— PAGE EXTRACT —
GitHub Copilot: Pricing Revisions and Restrictions for Individual Users

On the very day the controversy surrounding Claude Code and its temporary $100/month pricing erupted, GitHub unveiled major changes regarding GitHub Copilot's pricing. Unlike Anthropic, GitHub officially communicated these adjustments, which include several notable modifications.

Among these changes, there is a tightening of usage limits, a suspension of sign-ups for individual plans, and a restriction of access to Claude Opus 4.7 to the Pro+ plan, which now costs $39/month. Additionally, previous Opus models have been completely phased out.

Adapting to New Demands

The so-called agentic workflows have profoundly transformed Copilot's computational needs. Long and parallel sessions now consume significantly more resources than the initial pricing structure could support. With the rapid evolution of Copilot's agentic capabilities, agents are performing more tasks, increasingly pushing customers to hit the usage limits put in place to ensure service reliability.

Just six months ago, heavy users of LLM consumed far fewer tokens. Today, coding agents require substantial computational resources. Copilot distinguished itself by charging per request rather than per token, meaning that unique agentic requests consuming more tokens directly impact their margins. The new pricing model introduces usage limits based on tokens, both per session and on a weekly basis.

— DATA FOR ANALYSIS —
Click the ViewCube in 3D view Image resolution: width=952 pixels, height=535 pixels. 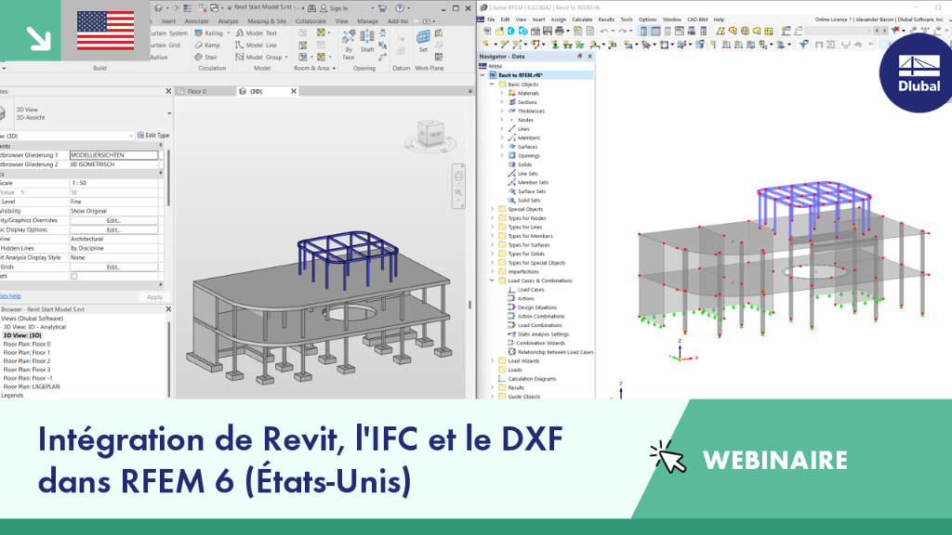(x=430, y=135)
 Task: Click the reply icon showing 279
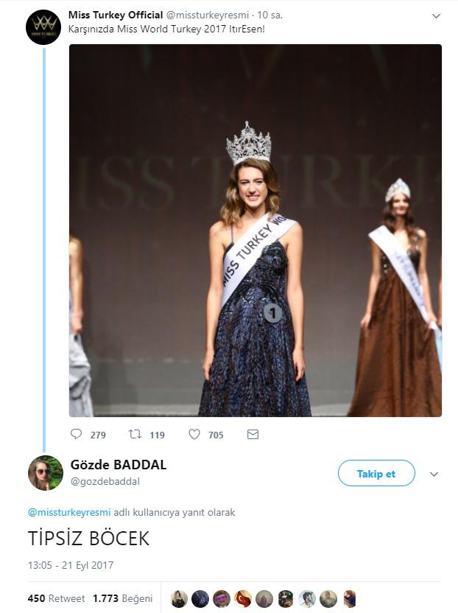(x=77, y=435)
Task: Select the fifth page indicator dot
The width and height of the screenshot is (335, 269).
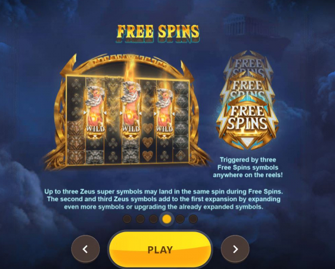Action: (180, 219)
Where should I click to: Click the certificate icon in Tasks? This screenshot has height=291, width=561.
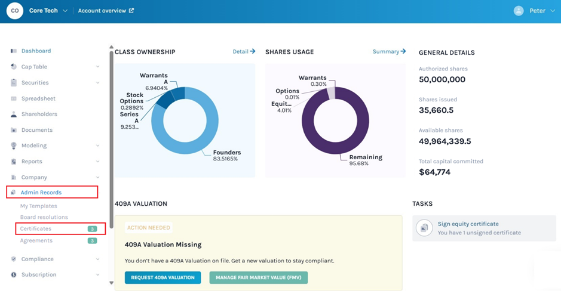[x=424, y=228]

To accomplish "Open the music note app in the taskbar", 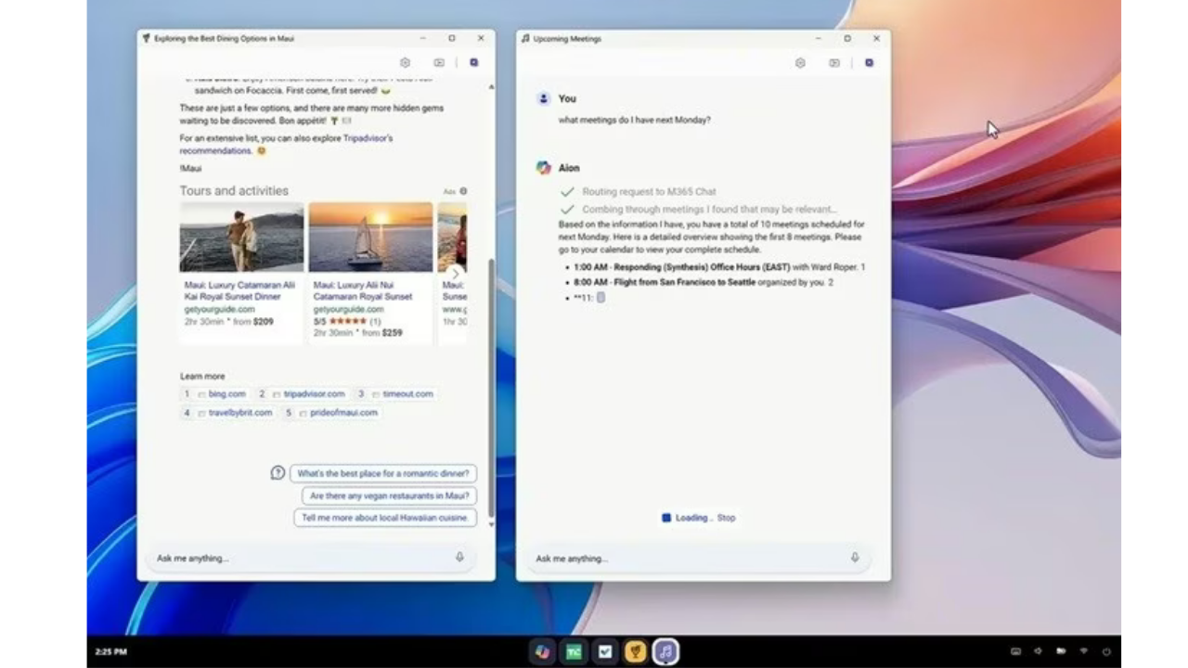I will click(665, 652).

— REQUIRED ACTION 1 —
Answer these questions using the Copilot pricing text:
(a) What is the new monthly cost of the Pro+ plan?
(b) What unit did Copilot charge by, rather than per token?
(c) Over what two periods do the new token-based usage limits apply?
— REQUIRED ACTION 2 —
In the Copilot pricing text, change every "tokens" to "credits" in the part that opens with the words containing "The so-called agentic" and closes with "a weekly basis.", and write out that part.
— REQUIRED ACTION 3 —
List each change to GitHub Copilot that the Copilot pricing text names in the sentence beginning "Among these changes" and the sentence beginning "Additionally".
Nothing in the records is needed for this work.

— WRITTEN RESPONSE 1 —
(a) $39 per month
(b) Per request
(c) Per session and on a weekly basis

— WRITTEN RESPONSE 2 —
The so-called agentic workflows have profoundly transformed Copilot's computational needs. Long and parallel sessions now consume significantly more resources than the initial pricing structure could support. With the rapid evolution of Copilot's agentic capabilities, agents are performing more tasks, increasingly pushing customers to hit the usage limits put in place to ensure service reliability.

Just six months ago, heavy users of LLM consumed far fewer credits. Today, coding agents require substantial computational resources. Copilot distinguished itself by charging per request rather than per token, meaning that unique agentic requests consuming more credits directly impact their margins. The new pricing model introduces usage limits based on credits, both per session and on a weekly basis.

— WRITTEN RESPONSE 3 —
- A tightening of usage limits
- A suspension of sign-ups for individual plans
- A restriction of access to Claude Opus 4.7 to the Pro+ plan
- The complete phase-out of previous Opus models